Abstract

1. Employing the original as well as modified Trendelenburg's method and the intraluminal perfusion method the motility of the isolated small intestine of guinea pigs is studied.2. The evidences have been obtained that the preparatory phase is entirely of a physical nature, and that the preceding longitudinal shortening is produced because the loop is stretched along its longitudinal axis.3. With the increase of the intraluminal pressure the contraction waves are gradually increased in their strength and regulated to propagate from oral to anal, that is, coordinated, without showing any definite changes both in their period and velocity of propagation. On the basis of the results described above the concept according to which the critical intraluminal pressure produces an entirely new pattern of the movement, ‘peristalsis’, can not be accepted.4. Sooner or later after the removal of the loop there can, on raising the intraluminal pressure in a moderate degree, occur powerful contraction waves with a remarkably prolonged period. This kind of waves is characterized in that they are superimposed with small contractions which are nothing but pre-existing waves.
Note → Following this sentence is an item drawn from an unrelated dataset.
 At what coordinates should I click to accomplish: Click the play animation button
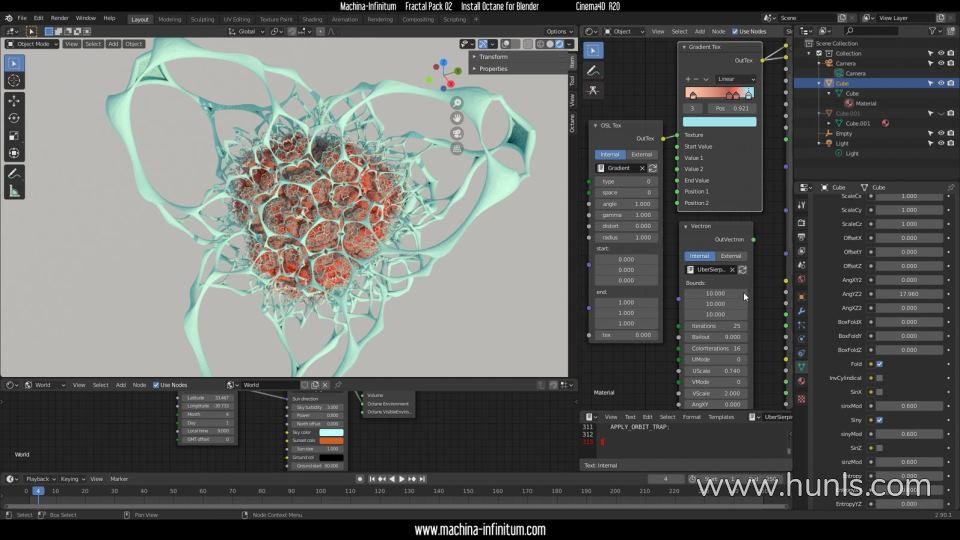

Consequently the large waves are to be regarded as a summated effects of pre-existing waves, being produced as a result of deterioration of the preparation.5. After cooling the intestinal loop or cocainizing the mucosa of the loop, the loop always responds with uncoordinated contractions to a rise of the intra luminal pressure. From this it may be said that, when the intestine is released from the control of the intramural ganglion cells, its contractions lack the coordination.6. On the basis of the results obtained in the present experiment as well as the previous ones which are especially concerned with the function of the intramural ganglion cells a new hypothesis is postulated to explain how the strength as well as the direction of the waves of the small intestine can be regulated.